◆ **WORK TO COMPLETE**
Write out the passage of the discussion about the Armenian massacres that begins with "The Soviet government's" and ends with "of socialism itself.", substituting "catastrophic" for "devastating".

◆ **EXTRACT PROVIDED**
1. The fact that the Armenian massacres were mostly carried out by Kurds has no bearing on the question of whether they count as genocide.

2. Earlier in the thread I said that I would accept the term "genocide" to describe those massacres, so long as the same term is used to describe the massacres of Poles, Irish, Sioux, Tasmanians and so on. By this definition history shows thousands of genocides.

3. Of course the modern Turkish republic cannot be blamed for actions carried out a century ago under the direction of the multi-ethnic Ottoman Empire.
the question is whether the massacres meet the internationally accepted definition of genocide adopted by the united nations in 1948. perhaps you could identify where you feel it falls short of that definition.
 
the question is whether the massacres meet the internationally accepted definition of genocide adopted by the united nations in 1948. perhaps you could identify where you feel it falls short of that definition.

Already done so, several times, at great length, a few pages back.
 
then you'll have no trouble either identifying the posts or reprising the answer

Posts 583 through 791, inclusive.

The answer is complicated. But in a virtually unprecedented display of U75 logic, everyone finally managed to agree on it. Except you it would seem.
 
A Russian friend who is Koryo-saram was born in Tashkent. Her grandparents were deported with the entire Soviet Korean population to the Central Asian republics of Uzbekistan and Kazakhstan from the Russian Far East for fear of collaborating with the Japanese in Manchuria.

The Soviet government's treatment of certain populations or national groups as a whole was devastating from the point of view of the Stalinists, as it was it bound up in the Stalinist conception of socialism itself.

◆ **Collected data entries**
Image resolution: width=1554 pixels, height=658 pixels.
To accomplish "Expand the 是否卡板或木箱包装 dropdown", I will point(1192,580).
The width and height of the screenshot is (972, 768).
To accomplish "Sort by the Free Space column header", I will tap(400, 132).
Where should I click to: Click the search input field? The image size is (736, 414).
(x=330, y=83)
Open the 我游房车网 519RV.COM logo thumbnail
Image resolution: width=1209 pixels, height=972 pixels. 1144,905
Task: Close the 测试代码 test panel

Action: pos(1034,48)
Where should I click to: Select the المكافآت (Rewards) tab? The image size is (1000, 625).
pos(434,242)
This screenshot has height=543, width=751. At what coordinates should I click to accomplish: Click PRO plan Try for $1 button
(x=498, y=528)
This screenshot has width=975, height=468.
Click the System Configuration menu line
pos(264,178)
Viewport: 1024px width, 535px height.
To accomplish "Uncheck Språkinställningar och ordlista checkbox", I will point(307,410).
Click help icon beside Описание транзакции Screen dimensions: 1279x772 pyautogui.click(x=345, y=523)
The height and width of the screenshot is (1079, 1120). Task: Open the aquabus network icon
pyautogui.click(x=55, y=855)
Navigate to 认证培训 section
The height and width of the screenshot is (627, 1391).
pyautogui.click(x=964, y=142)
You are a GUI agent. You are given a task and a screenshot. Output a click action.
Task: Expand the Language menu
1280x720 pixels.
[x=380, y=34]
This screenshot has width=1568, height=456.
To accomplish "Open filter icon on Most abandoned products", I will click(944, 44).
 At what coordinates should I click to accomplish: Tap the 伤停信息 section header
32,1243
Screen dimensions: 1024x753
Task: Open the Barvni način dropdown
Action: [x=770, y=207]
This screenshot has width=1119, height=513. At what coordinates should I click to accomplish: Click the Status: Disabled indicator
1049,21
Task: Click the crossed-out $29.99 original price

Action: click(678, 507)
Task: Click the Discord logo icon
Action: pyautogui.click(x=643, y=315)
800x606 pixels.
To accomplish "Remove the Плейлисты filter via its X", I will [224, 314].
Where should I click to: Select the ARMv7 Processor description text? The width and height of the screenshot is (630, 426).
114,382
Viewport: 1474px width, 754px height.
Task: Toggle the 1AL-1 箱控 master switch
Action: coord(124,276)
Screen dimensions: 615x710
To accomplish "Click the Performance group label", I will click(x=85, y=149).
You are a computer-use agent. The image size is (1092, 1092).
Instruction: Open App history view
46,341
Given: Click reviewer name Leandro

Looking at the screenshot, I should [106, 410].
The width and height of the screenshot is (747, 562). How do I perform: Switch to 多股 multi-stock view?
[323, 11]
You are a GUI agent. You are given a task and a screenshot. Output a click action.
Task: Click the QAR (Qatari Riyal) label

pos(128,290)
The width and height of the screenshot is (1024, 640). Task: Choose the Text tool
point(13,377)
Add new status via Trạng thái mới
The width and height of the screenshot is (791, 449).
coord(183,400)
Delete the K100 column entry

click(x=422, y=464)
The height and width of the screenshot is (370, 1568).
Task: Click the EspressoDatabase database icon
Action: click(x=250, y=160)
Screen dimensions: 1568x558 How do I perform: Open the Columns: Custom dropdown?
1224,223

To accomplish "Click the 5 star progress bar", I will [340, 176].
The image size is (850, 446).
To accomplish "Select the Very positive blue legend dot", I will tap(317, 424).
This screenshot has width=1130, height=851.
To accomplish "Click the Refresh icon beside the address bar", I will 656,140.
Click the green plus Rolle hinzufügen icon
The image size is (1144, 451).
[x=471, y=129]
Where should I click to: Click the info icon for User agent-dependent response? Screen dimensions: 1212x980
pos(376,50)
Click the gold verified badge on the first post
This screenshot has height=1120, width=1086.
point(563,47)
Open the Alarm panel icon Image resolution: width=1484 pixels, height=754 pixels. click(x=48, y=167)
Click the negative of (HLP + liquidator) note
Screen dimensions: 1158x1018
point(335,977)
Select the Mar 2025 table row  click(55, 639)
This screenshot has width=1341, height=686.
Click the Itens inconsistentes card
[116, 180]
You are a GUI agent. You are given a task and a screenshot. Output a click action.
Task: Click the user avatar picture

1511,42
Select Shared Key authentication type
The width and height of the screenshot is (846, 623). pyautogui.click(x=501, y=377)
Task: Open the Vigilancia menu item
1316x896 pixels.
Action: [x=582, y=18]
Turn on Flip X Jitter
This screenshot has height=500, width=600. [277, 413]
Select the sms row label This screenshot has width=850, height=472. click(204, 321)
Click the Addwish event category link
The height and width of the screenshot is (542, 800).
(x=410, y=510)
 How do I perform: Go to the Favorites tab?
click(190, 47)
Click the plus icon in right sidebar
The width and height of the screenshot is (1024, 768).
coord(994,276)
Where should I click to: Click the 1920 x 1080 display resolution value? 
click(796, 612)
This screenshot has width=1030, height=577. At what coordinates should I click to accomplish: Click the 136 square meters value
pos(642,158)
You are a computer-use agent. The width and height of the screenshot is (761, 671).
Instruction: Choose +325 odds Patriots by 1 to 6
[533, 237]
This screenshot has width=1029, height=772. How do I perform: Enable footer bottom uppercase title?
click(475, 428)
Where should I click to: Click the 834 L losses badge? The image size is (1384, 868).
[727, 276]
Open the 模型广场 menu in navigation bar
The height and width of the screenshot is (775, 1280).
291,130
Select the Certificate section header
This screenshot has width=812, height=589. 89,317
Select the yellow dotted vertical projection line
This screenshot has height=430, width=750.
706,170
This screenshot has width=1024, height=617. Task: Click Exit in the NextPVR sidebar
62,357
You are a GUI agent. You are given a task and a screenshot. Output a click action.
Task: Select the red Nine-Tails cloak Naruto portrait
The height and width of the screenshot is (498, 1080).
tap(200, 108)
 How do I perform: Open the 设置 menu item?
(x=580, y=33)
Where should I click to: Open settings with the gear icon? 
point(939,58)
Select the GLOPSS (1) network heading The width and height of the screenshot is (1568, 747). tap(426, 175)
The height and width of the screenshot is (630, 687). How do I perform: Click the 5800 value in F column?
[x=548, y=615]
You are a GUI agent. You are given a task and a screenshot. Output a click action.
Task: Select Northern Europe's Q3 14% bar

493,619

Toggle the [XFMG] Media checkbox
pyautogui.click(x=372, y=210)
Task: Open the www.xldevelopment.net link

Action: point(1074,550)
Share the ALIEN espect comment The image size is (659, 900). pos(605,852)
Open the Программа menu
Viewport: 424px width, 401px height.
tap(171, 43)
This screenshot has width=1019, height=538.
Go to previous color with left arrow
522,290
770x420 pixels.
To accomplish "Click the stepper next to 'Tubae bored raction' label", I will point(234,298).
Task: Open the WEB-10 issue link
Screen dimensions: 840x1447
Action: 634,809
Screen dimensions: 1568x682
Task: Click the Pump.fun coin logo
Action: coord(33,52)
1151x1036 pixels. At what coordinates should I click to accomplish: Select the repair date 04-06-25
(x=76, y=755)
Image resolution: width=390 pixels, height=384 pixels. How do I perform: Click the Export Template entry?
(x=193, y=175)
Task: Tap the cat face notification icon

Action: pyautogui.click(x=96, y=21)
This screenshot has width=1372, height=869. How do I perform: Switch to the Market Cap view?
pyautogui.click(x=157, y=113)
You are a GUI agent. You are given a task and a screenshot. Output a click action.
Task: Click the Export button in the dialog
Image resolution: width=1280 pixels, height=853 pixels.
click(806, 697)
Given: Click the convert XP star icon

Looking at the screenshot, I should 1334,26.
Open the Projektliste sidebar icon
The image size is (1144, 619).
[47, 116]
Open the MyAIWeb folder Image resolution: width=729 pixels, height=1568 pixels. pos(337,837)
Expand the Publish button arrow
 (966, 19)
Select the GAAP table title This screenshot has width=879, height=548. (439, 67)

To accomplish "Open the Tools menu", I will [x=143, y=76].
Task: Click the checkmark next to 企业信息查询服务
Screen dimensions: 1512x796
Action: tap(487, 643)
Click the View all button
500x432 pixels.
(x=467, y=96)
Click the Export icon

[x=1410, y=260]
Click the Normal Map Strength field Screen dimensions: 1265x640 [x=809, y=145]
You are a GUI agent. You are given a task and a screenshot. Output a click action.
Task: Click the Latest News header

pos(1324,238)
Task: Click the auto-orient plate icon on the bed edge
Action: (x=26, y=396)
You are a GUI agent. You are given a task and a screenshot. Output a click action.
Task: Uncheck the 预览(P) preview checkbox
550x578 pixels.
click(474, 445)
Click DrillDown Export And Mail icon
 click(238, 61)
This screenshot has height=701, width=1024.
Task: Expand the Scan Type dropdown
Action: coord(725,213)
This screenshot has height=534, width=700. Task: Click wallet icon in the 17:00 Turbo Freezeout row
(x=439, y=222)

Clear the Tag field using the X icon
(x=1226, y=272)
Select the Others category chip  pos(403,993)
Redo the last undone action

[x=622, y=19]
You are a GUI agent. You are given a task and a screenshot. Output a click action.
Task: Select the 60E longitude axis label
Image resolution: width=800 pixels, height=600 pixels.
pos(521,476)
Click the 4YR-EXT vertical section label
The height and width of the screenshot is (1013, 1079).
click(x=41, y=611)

◆ **RESULT OF THIS EXERCISE**
The Soviet government's treatment of certain populations or national groups as a whole was catastrophic from the point of view of the Stalinists, as it was it bound up in the Stalinist conception of socialism itself.